Exercise brief — Nothing but an exact copy of the data should be given.

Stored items
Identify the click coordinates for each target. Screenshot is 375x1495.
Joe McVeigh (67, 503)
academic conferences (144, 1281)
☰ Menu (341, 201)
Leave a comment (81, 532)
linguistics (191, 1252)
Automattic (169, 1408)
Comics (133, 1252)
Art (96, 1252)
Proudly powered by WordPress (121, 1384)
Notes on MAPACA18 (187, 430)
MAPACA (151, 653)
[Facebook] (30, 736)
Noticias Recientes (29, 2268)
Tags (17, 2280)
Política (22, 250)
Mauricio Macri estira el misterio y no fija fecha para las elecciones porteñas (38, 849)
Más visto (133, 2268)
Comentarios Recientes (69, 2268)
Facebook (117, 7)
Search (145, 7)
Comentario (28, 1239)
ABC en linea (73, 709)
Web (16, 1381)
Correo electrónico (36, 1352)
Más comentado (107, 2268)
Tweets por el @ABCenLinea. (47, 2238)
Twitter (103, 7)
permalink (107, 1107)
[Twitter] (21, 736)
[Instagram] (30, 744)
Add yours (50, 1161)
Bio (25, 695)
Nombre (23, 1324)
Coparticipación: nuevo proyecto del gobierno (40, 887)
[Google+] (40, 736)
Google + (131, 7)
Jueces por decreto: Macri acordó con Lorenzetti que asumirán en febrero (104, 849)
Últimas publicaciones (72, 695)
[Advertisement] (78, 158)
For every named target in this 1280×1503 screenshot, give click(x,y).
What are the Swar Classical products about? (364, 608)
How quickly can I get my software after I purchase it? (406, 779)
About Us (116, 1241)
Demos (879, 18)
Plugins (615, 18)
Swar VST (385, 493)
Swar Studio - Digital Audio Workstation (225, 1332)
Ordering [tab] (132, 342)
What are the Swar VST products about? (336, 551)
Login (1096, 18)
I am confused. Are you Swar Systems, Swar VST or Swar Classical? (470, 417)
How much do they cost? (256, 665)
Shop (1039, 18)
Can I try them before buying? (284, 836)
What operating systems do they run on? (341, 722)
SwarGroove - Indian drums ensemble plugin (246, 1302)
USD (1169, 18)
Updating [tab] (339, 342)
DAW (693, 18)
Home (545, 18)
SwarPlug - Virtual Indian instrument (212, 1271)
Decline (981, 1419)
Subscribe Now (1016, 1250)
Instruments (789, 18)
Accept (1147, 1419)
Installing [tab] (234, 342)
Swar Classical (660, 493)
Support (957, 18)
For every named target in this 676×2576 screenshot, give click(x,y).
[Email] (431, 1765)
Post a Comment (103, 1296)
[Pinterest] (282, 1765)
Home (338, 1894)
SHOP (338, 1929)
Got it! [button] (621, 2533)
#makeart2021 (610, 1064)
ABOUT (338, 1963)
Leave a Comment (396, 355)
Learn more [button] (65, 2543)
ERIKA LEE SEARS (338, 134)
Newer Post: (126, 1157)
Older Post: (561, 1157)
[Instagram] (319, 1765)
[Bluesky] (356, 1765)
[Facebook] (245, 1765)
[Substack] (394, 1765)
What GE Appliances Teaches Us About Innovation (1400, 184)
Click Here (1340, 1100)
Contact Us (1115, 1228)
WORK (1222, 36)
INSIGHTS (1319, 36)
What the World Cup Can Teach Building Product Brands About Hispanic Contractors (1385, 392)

Response —
Identify the click coordinates for each target. Screenshot is 375x1495.
Joe McVeigh (67, 503)
academic conferences (144, 1281)
☰ Menu (341, 201)
Leave a comment (81, 532)
linguistics (191, 1252)
Automattic (169, 1408)
Comics (133, 1252)
Art (96, 1252)
Proudly powered by WordPress (121, 1384)
Notes on MAPACA18 (187, 430)
MAPACA (151, 653)
[Facebook] (30, 736)
Noticias Recientes (29, 2268)
Tags (17, 2280)
Política (22, 250)
Mauricio Macri estira el misterio y no fija fecha para las elecciones porteñas (38, 849)
Más visto (133, 2268)
Comentarios Recientes (69, 2268)
Facebook (117, 7)
Search (145, 7)
Comentario (28, 1239)
ABC en linea (73, 709)
Web (16, 1381)
Correo electrónico (36, 1352)
Más comentado (107, 2268)
Tweets por el @ABCenLinea. (47, 2238)
Twitter (103, 7)
permalink (107, 1107)
[Twitter] (21, 736)
[Instagram] (30, 744)
Add yours (50, 1161)
Bio (25, 695)
Nombre (23, 1324)
Coparticipación: nuevo proyecto del gobierno (40, 887)
[Google+] (40, 736)
Google + (131, 7)
Jueces por decreto: Macri acordó con Lorenzetti que asumirán en febrero (104, 849)
Últimas publicaciones (72, 695)
[Advertisement] (78, 158)
For every named target in this 1280×1503 screenshot, give click(x,y).
What are the Swar Classical products about? (364, 608)
How quickly can I get my software after I purchase it? (406, 779)
About Us (116, 1241)
Demos (879, 18)
Plugins (615, 18)
Swar VST (385, 493)
Swar Studio - Digital Audio Workstation (225, 1332)
Ordering [tab] (132, 342)
What are the Swar VST products about? (336, 551)
Login (1096, 18)
I am confused. Are you Swar Systems, Swar VST or Swar Classical? (470, 417)
How much do they cost? (256, 665)
Shop (1039, 18)
Can I try them before buying? (284, 836)
What operating systems do they run on? (341, 722)
SwarGroove - Indian drums ensemble plugin (246, 1302)
USD (1169, 18)
Updating [tab] (339, 342)
DAW (693, 18)
Home (545, 18)
SwarPlug - Virtual Indian instrument (212, 1271)
Decline (981, 1419)
Subscribe Now (1016, 1250)
Instruments (789, 18)
Accept (1147, 1419)
Installing [tab] (234, 342)
Swar Classical (660, 493)
Support (957, 18)
For every named target in this 676×2576 screenshot, give click(x,y).
[Email] (431, 1765)
Post a Comment (103, 1296)
[Pinterest] (282, 1765)
Home (338, 1894)
SHOP (338, 1929)
Got it! [button] (621, 2533)
#makeart2021 (610, 1064)
ABOUT (338, 1963)
Leave a Comment (396, 355)
Learn more [button] (65, 2543)
ERIKA LEE SEARS (338, 134)
Newer Post: (126, 1157)
Older Post: (561, 1157)
[Instagram] (319, 1765)
[Bluesky] (356, 1765)
[Facebook] (245, 1765)
[Substack] (394, 1765)
What GE Appliances Teaches Us About Innovation (1400, 184)
Click Here (1340, 1100)
Contact Us (1115, 1228)
WORK (1222, 36)
INSIGHTS (1319, 36)
What the World Cup Can Teach Building Product Brands About Hispanic Contractors (1385, 392)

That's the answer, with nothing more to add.